Page MenuHomePhabricator

Explain / sort out / fix SCR repository number mismatch on korma
Closed, ResolvedPublic

Description

As of today,

I'd expect at least these numbers to be the same. As they are not, I'd love to have an explanation.

Furthermore, what is the relation of these numbers to:

Event Timeline

This seems to be an error when counting activity in empty repositories. There may exist Gerrit repositories with no activity even when they are tracked by the Gerrit server.

In any case we'll re-check these numbers carefully.

I'm re-assigning this task to @Lcanasdiaz

The panel currently says: 1,078 repositories .. the list of repos shows trends for 1019 repositories

mysql> select count(*) from trackers;
+----------+
| count(*) |
+----------+
|     1277 |
+----------+
1 row in set (0,00 sec)
mysql> select count(distinct tracker_id) from issues;
+----------------------------+
| count(distinct tracker_id) |
+----------------------------+
|                       1181 |
+----------------------------+
1 row in set (0,98 sec)

This URL which gets the list of SCR repos since 2013 returns 1142

mysql> SELECT t.url as name, COUNT(DISTINCT(i.id)) AS issues
FROM  issues i, trackers t
WHERE i.tracker_id = t.id AND
i.submitted_on >= '2013-05-01' AND i.submitted_on < '2015-11-21'
GROUP BY t.url ORDER BY issues DESC;

mysql> SELECT COUNT(DISTINCT i.tracker_id) as repositories FROM issues i, trackers t WHERE i.tracker_id = t.id and i.submitted_on >= '2013-05-01';
+--------------+
| repositories |
+--------------+
|         1142 |
+--------------+
1 row in set (0,22 sec)

Something is really wrong with the queries ..

Now I get the problem, the queries above do not include the bot and subject filtering. So, we're missing 59 repositories .. I'm still looking for an answer

SELECT count(distinct(t.id)) as repositories 
FROM sh_mediawiki.profiles pro , issues i , people_uidentities pup , trackers t 
WHERE  i.submitted_on>='2013-05-01' AND  i.submitted_on<'2015-11-20' 
AND pro.name <> 'wm-bot' and pro.name <> 'jenkins-bot' and pro.uuid = pup.uuid and i.submitted_by = pup.people_id 
and pro.name <> 'Translation updater bot' and pro.name <> 'gerrit-wm' and pro.name <> 'wikibugs_' 
and pro.name <> 'Jenkins-mwext-sync' and pro.name <> 'wikibugs' and pro.name <> 'L10n-bot' 
and i.summary not like '%WIP%' and i.tracker_id = t.id and i.id not in
                       (select distinct(i.id) as issue_id
                       from issues i,
                            changes ch
                       where i.submitted_by = ch.changed_by and
                             i.id = ch.issue_id and
                             ch.field = 'status' and
                             ch.new_value = 'MERGED')
                     and pro.name <> 'Wikimedia Jenkins Bot' and pro.is_bot<>1

.. the query that gets the list of repos is not using this filters, so we generate the JSON files for all the repositories. And .. it seems there is another query which generates the final list of repos to be shown in the list and this query .. what filters is using?

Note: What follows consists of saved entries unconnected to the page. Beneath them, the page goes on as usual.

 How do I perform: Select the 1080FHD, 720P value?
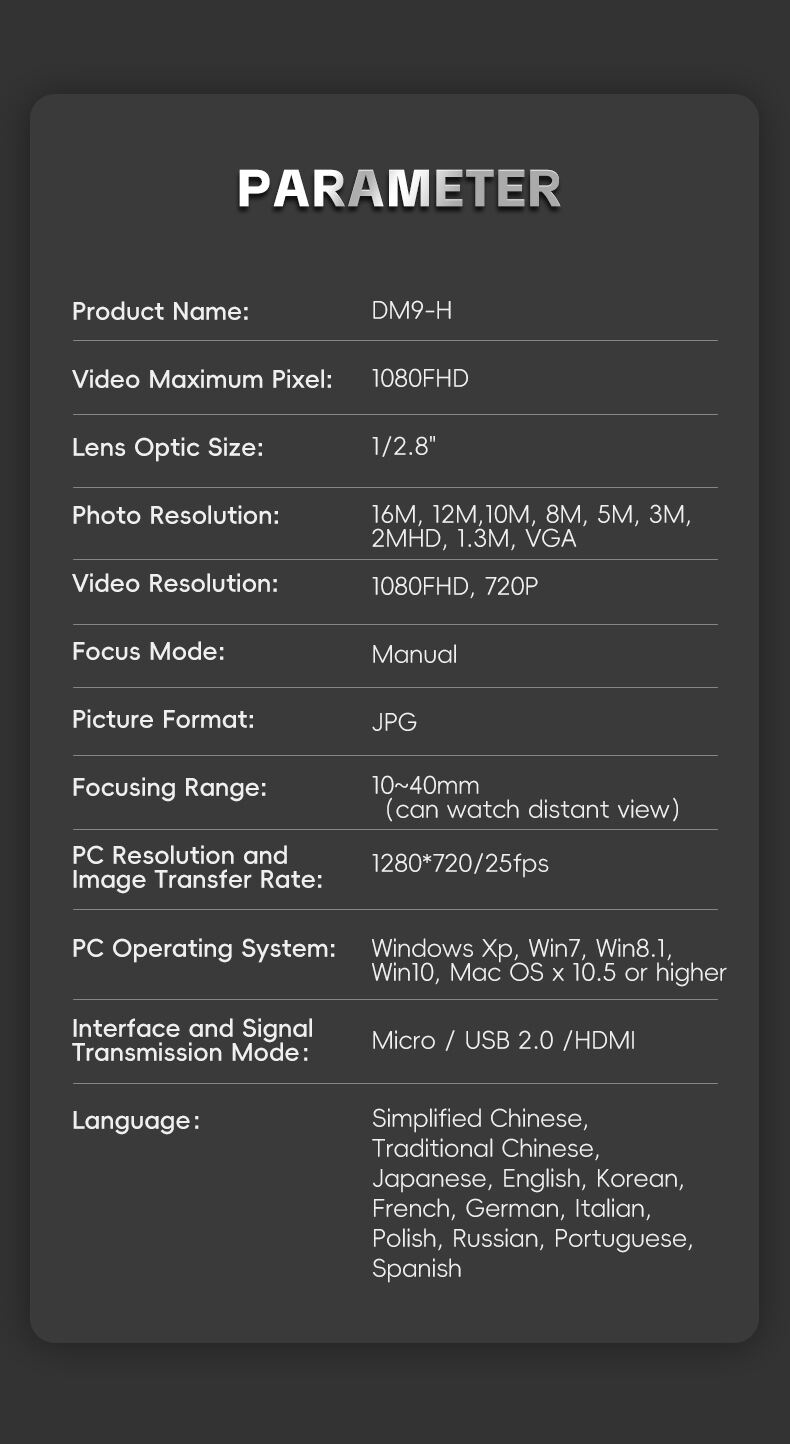[x=454, y=586]
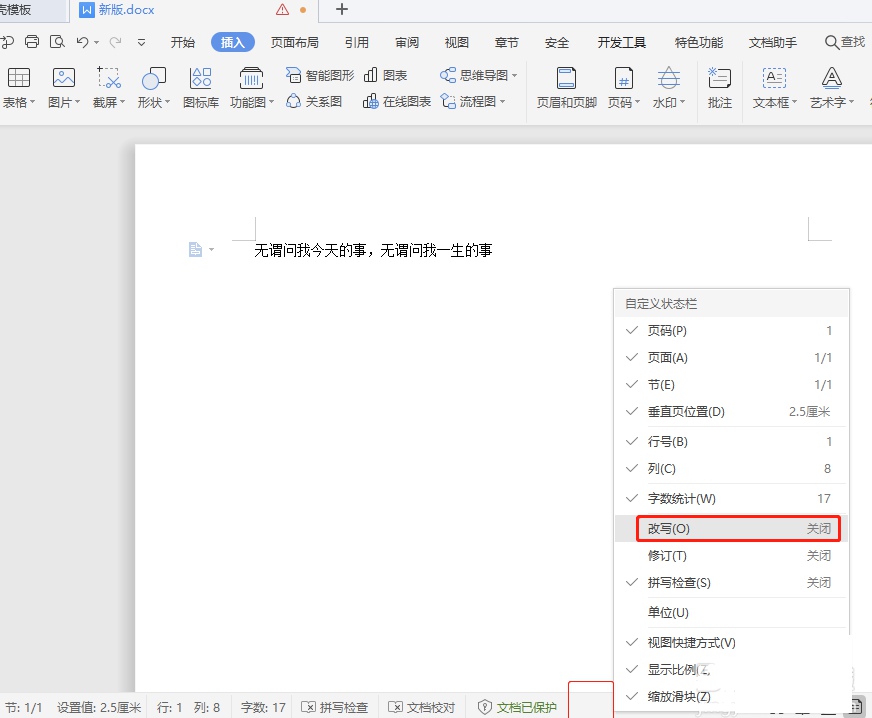Viewport: 872px width, 718px height.
Task: Expand the 表格 table dropdown
Action: point(20,102)
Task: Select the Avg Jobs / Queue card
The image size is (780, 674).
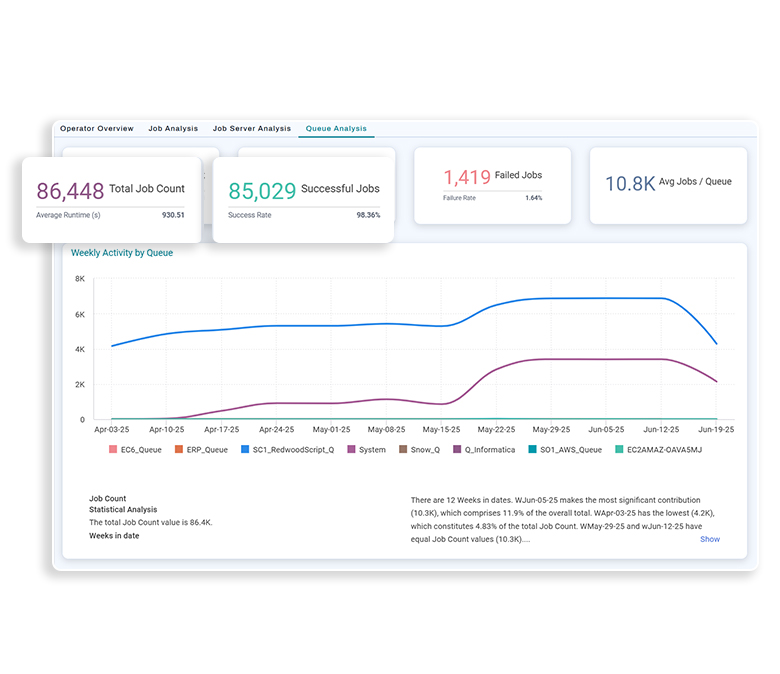Action: 667,185
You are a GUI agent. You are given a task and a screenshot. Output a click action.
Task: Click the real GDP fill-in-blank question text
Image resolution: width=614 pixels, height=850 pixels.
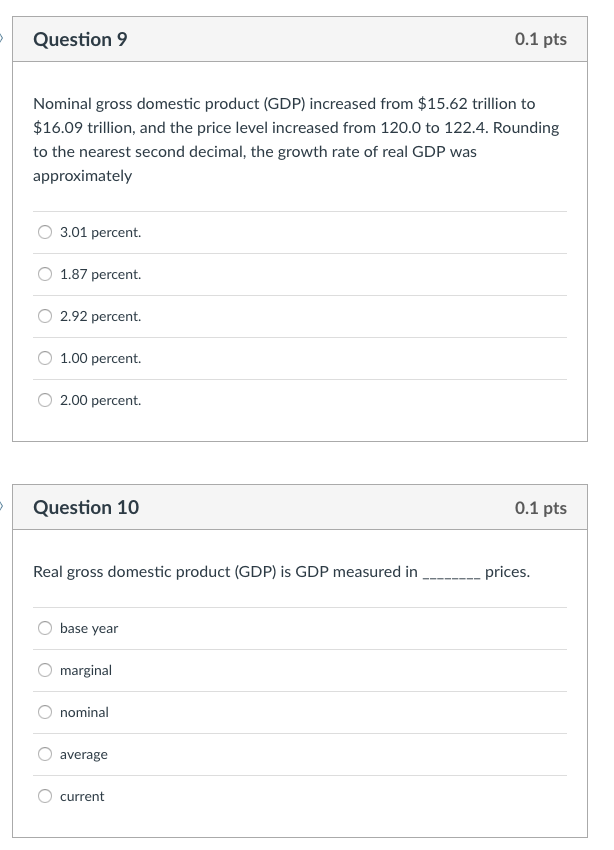[x=282, y=572]
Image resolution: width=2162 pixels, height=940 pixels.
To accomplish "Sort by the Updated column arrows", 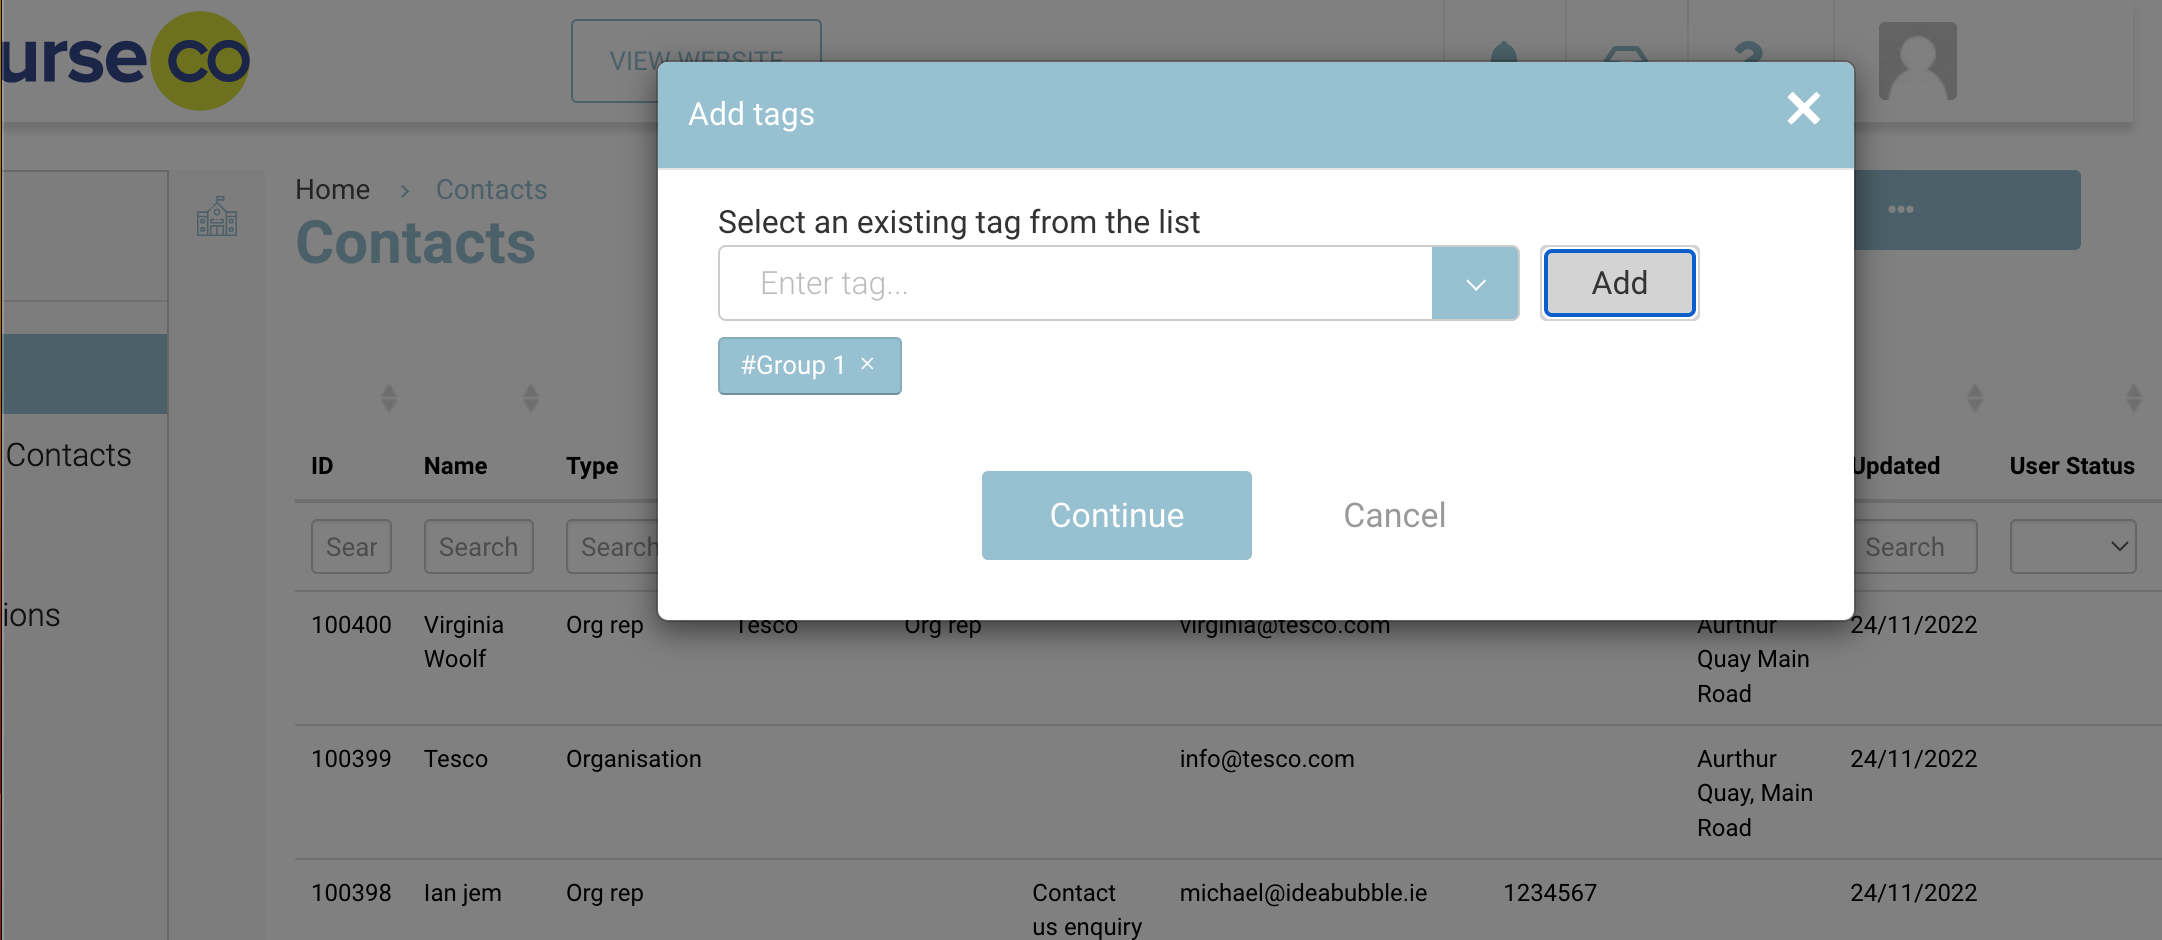I will pyautogui.click(x=1975, y=398).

Confirmed, the main issue is the difference between the filters used to get the scr-repos.json and the ones used to the scr-static.json

Fixed in upstream product version.

New version of the library deployed. Waiting results ..

So far the numbers on korma.wmflabs.org have not changed. :)

I merged some local changes we had and it seems I ruined my own fix. Working on it

v_v

Producing new data. The 2nd bug was related with the period of time which was overwritten for some studies.

Final test passed. We're resuming the gathering process and generating the new data. It should be in korma in a few of hours.